Charlotte Prodger is the winner of the 2018 Turner Prize.
The Glasgow-based artist, who will represent Scotland at the 2019 Venice Biennale, was announced as the winner of the £25,000 prize at a televised ceremony on the evening of 4 December. The other shortlisted artists were Forensic Architecture, Naeem Mohaiemen and Luke Willis Thompson.
Founded in 1984, the prize is acknowledged as one of the most significant prizes for contemporary art in the world, widely covered in the national press and with a reputation for controversy. This year proved no exception, with the shortlist generating debate over the function art should serve and the forms that it can take.
Moving image artist Prodger was rewarded for two videos, one of which (Bridgit, 2016) is currently being exhibited as part of the Turner Prize exhibition at Tate Britain, London.
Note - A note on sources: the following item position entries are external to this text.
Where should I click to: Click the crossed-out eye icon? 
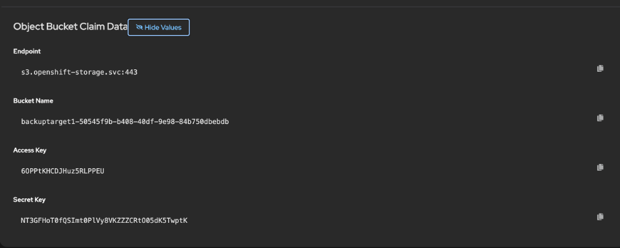pos(139,28)
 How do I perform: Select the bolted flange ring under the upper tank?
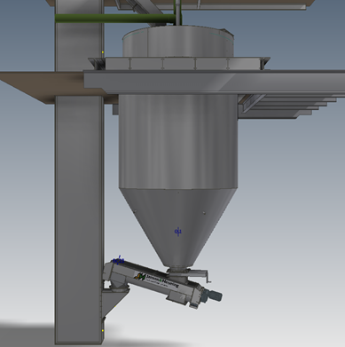click(179, 64)
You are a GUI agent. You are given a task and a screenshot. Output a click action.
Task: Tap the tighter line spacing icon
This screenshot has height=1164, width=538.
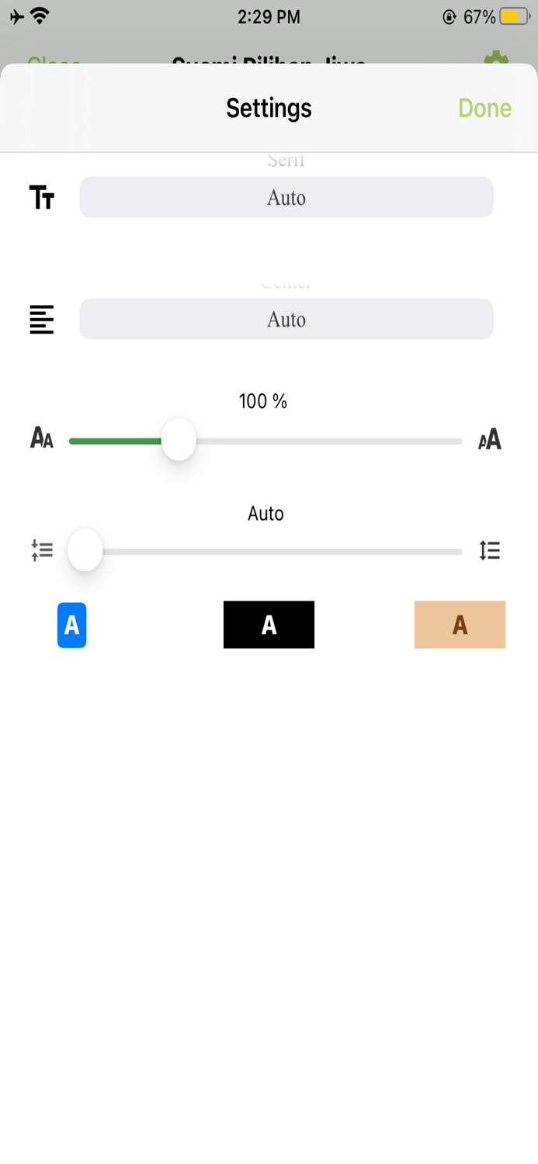click(43, 550)
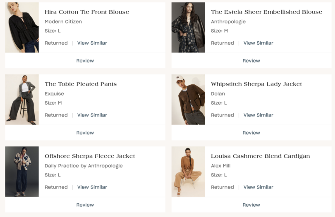Write a review for Estela Sheer Blouse
The width and height of the screenshot is (335, 217).
[x=251, y=61]
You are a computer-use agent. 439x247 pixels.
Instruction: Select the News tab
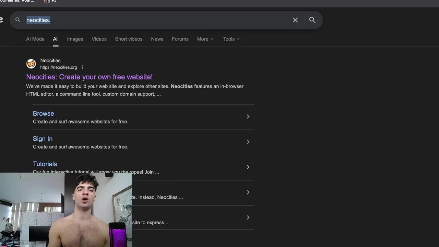[157, 39]
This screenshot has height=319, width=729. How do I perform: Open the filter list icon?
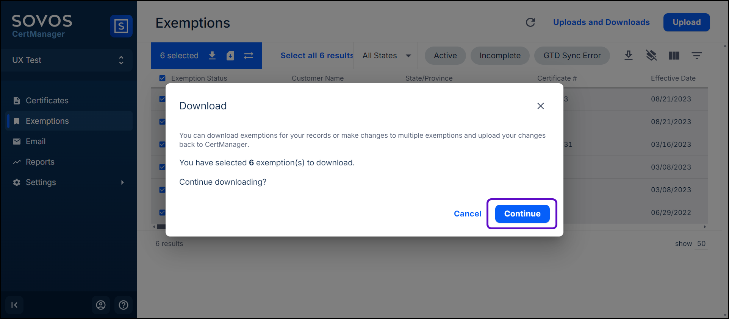696,56
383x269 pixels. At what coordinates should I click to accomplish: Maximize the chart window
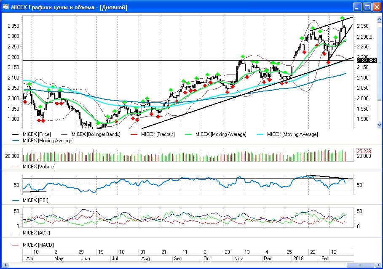[367, 7]
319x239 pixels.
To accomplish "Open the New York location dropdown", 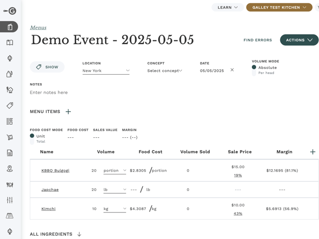I will pyautogui.click(x=106, y=71).
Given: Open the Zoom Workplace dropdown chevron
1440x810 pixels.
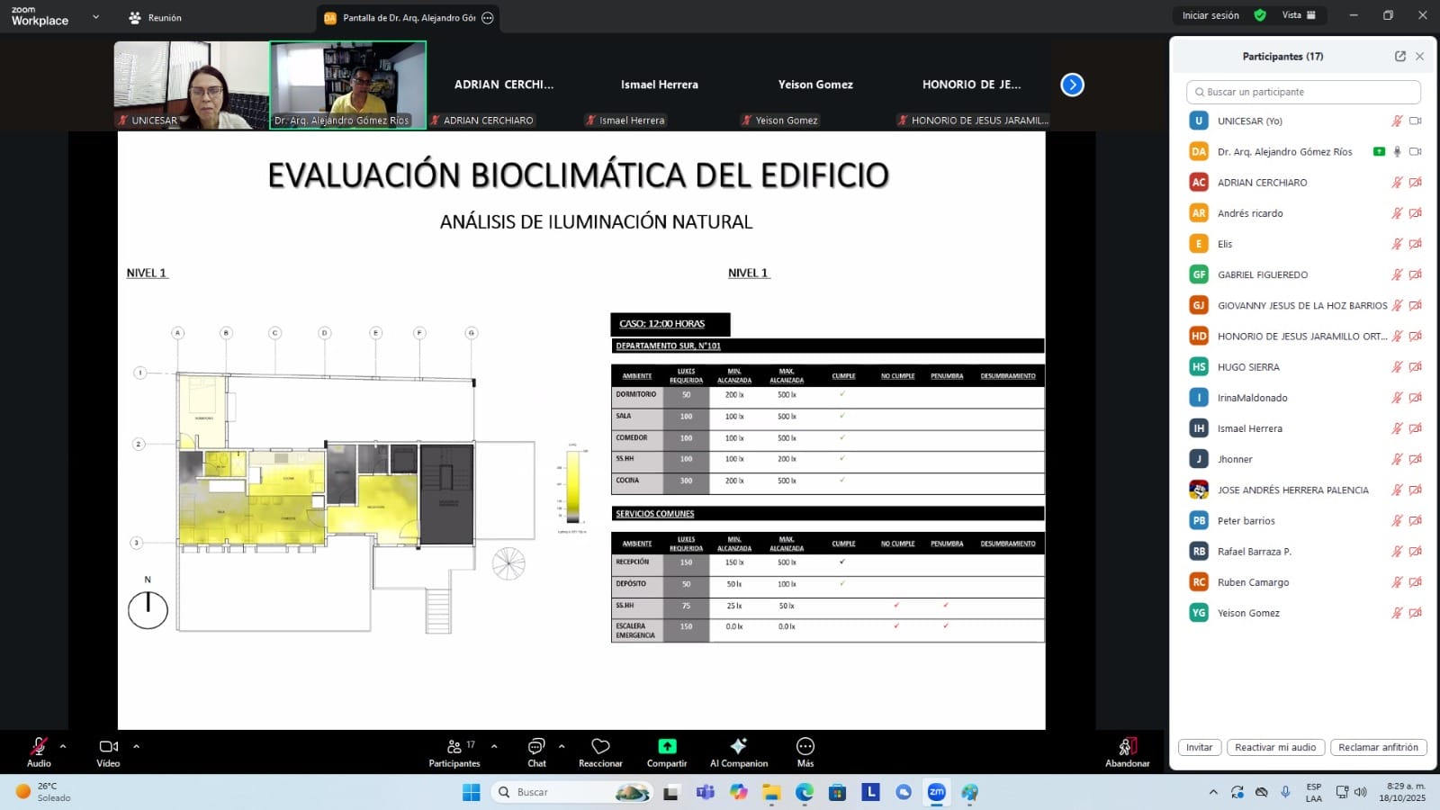Looking at the screenshot, I should pyautogui.click(x=96, y=17).
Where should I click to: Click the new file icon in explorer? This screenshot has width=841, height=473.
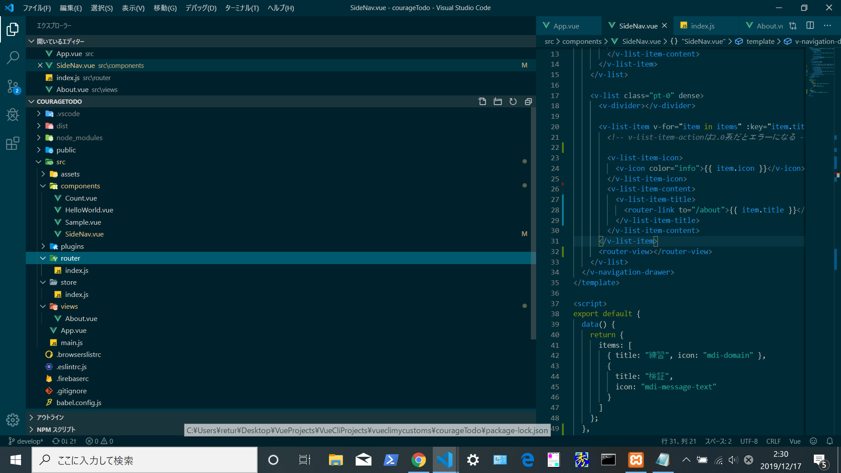[x=482, y=101]
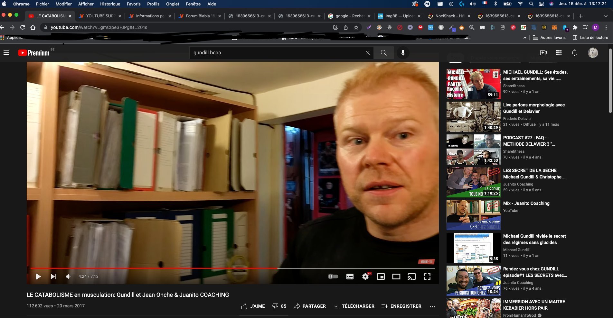Open more actions menu under video

click(x=432, y=306)
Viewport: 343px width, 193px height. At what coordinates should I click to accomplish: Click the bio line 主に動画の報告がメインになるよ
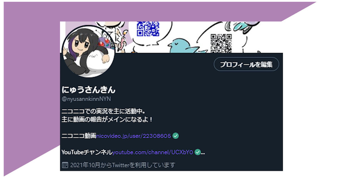(x=107, y=119)
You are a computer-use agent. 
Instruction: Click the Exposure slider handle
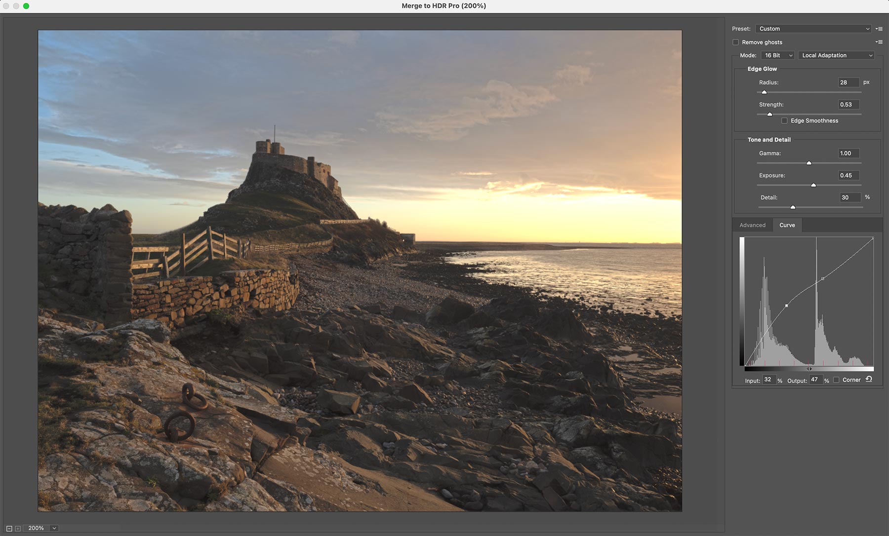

Shot entirely on an iPhone, the intimate video shows the artist reciting her diaries. In their statement, the judges said that they ‘admired the painterly quality of Bridgit and the attention it paid to art history’. Tate Britain director Alex Farquharson cited the video’s relevance to an emerging generation as it ‘deals with gender as unfixed, as something fluid, as something not always conforming to society’s norms’.
This year’s jury included ArtReview‘s international editor Oliver Basciano alongside Elena Filipovic of the Kunsthalle Basel, Lisa LeFeuvre from the Henry Moore Institute and novelist Tom McCarthy. It was chaired by Farquharson.